Reporting guidelines
As a start, risk managers should have a policy in place spelling out the incidents that must be reported. Employees need to know what’s in the policy. “There is no point in drafting a super-lengthy policy that nobody reads,” says Ahmad. “It could be a couple of pages.”

There is no hard-and-fast rule about how long your policy should be, but it should be customized to your organization to some extent, Ahmad recommends. He also suggests that risk managers prepare a one-page summary of the breach policy for front-line workers.

Second, Blake, Cassels & Graydon recommends that risk managers create an incident intake form, which employees can fill out to report a breach.

Third, risk managers need to ensure employees know that every breach needs to be logged, even if it does not have to be reported. “If you lose a laptop, and all the data was encrypted, and you find the laptop afterwards, that is still an incident that needs to be kept in a log that should hopefully be in the legal department’s purview,” says Ahmad.

Most organizations walk a fine line between data retention and data destruction, Kingmill observes. Companies sometimes need to retain data in case they are sued and need to produce documents for discovery. So being too quick to delete data could turn out to be a bad idea.

Your data destruction policy needs to stipulate how to destroy data so it is not easily reconstructed, and should include the media you can use to store data, said Kingsmill.
Some organizations, for example, do not allow certain sensitive data to be stored on servers, but only on removable media (such as USB sticks) that can be locked in a filing cabinet or safe.

Data destruction policies should be easy to understand without a lot of legalese. “No one is going to read a data destruction policy that is 50 pages long and full of technical IT jargon,” said Kingsmill.

Reputational harm
The new requirement to report certain breaches has created new liability risk, warns Fraser. Reputational harm caused by reporting a data breach seems more likely because of the speed and extent of modern-day communications. “If you have to send a message to 10,000 customers that something has happened with their information, almost certainly one of those 10,000 is going to be a reporter and you are not going to stay under the radar,” says Fraser. “There is a very strong likelihood that one of those people is, works for, or knows a class action lawyer. We have seen an explosion in privacy class actions over the last number of years.”

This explosion was triggered in part by Jones v. Tsige, a Court of Appeal for Ontario ruling that recognized intrusion upon seclusion as a tort. The case arose when Winnie Tsige, a Bank of Montreal worker, accessed the bank records of co-worker Sandra Jones.

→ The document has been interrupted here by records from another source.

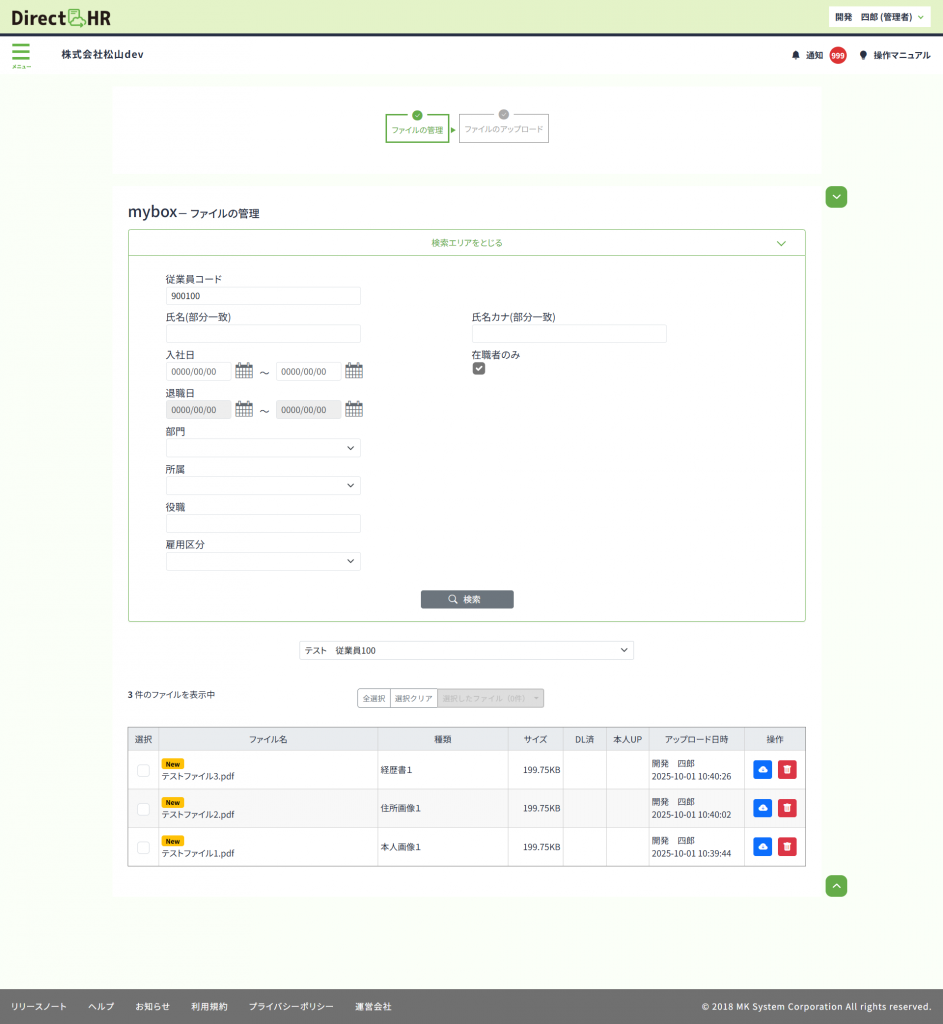This screenshot has height=1024, width=943.
Task: Download テストファイル3.pdf with cloud icon
Action: 762,770
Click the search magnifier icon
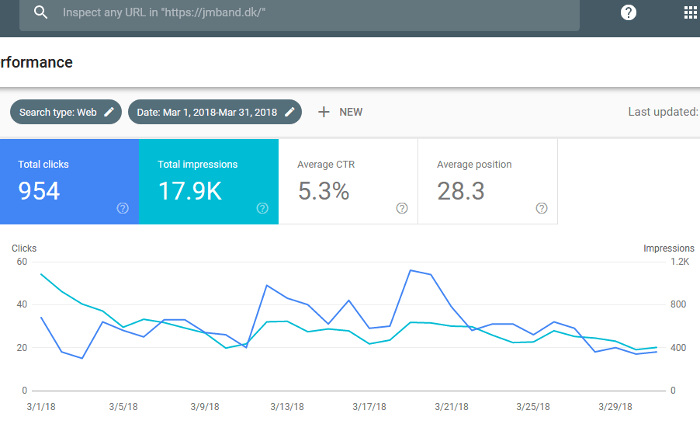700x424 pixels. pyautogui.click(x=41, y=12)
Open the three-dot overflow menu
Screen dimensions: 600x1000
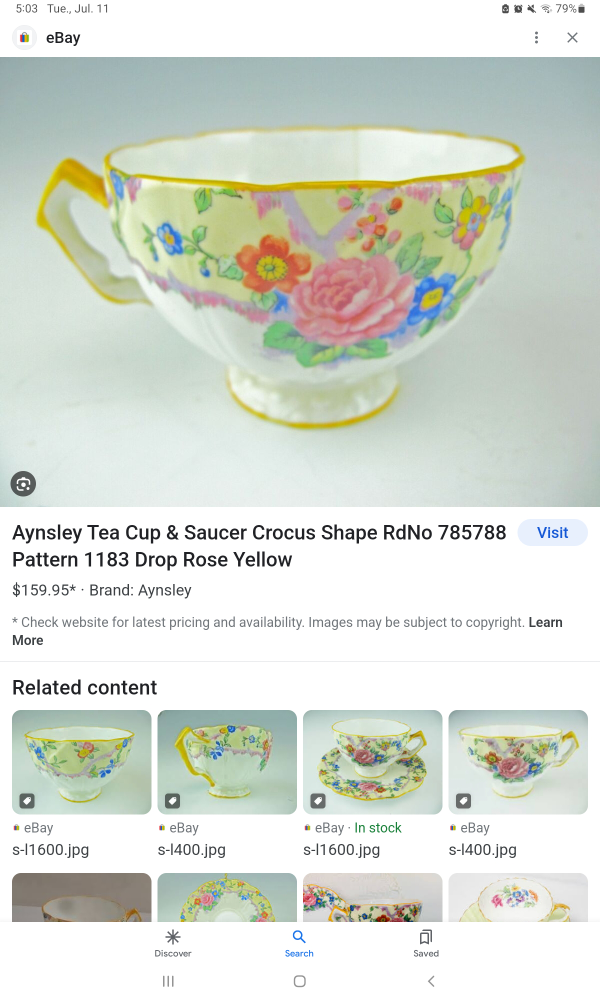[x=536, y=38]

Jones sued Tsige and was awarded $10,000 by the Court of Appeal for Ontario.

Curiosity killed the bottom line
The Bank of Montreal was not a party in Jones v. Tsige, but the significance for risk managers is that a plaintiff can be awarded thousands of dollars if their privacy is breached, even if they suffered no economic loss.

“Intrusion upon seclusion put privacy torts squarely on the radar for class-action lawyers, so most notifications of any significance will likely result in class-action lawsuits,” Fraser says. “There have been a number of insider-snooping cases, in which curious employees have gone poking through the records of others; that often results in damages of $1,000 bucks per person snooped upon.”

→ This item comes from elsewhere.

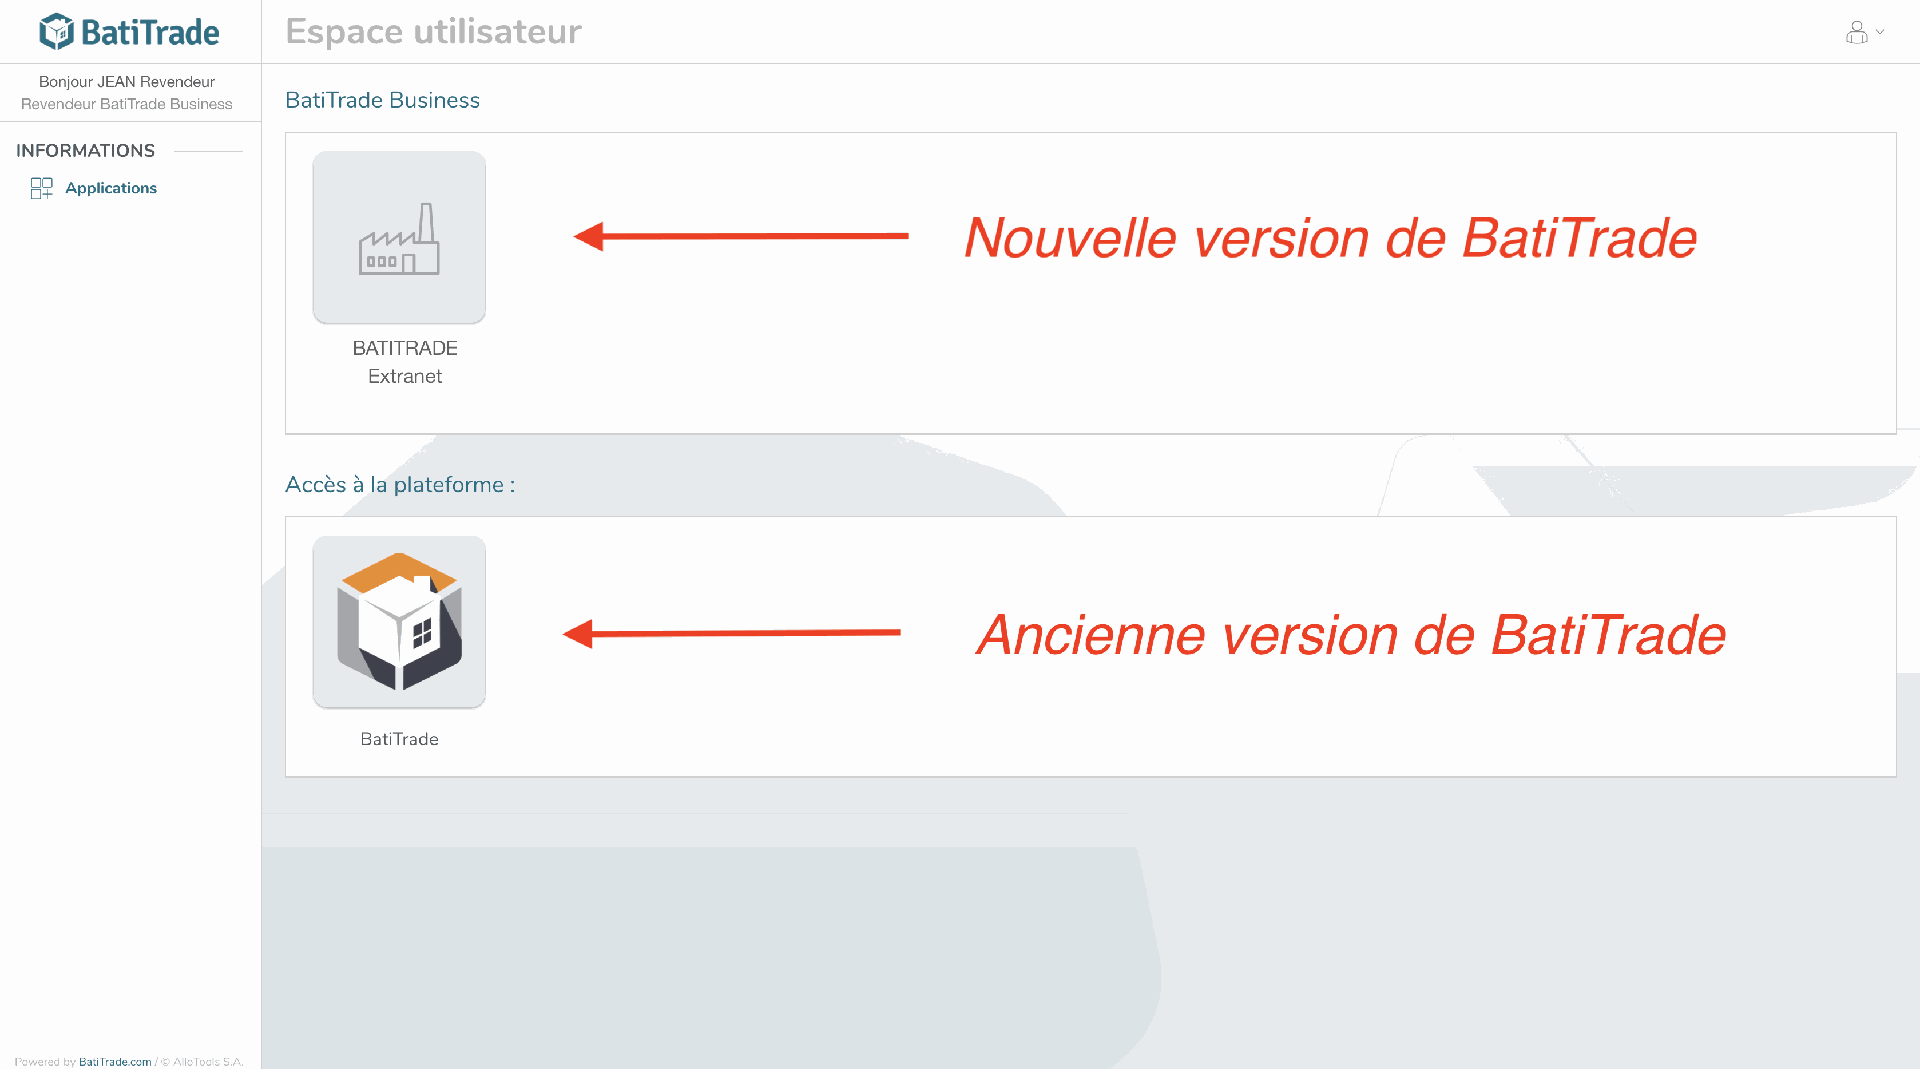Launch the BatiTrade house cube app

point(399,622)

In the event of a privacy breach, an organization could be sued for negligence, breach of confidence, breach of fiduciary duty or breach of contract, said Fraser. And it’s not just an individual’s personal information that can be compromised in a breach. “You could have confidential information belonging to another party,” says Ahmad. “It could be intellectual property, it could be the design of a product, it could be a joint venture, it could be client lists – it could be a variety of things….

“So, do you as an organization have an obligation to give a heads-up to that vendor who may be the target? We have seen a lot of that these days. The number of inbox or email compromises has increased significantly.”.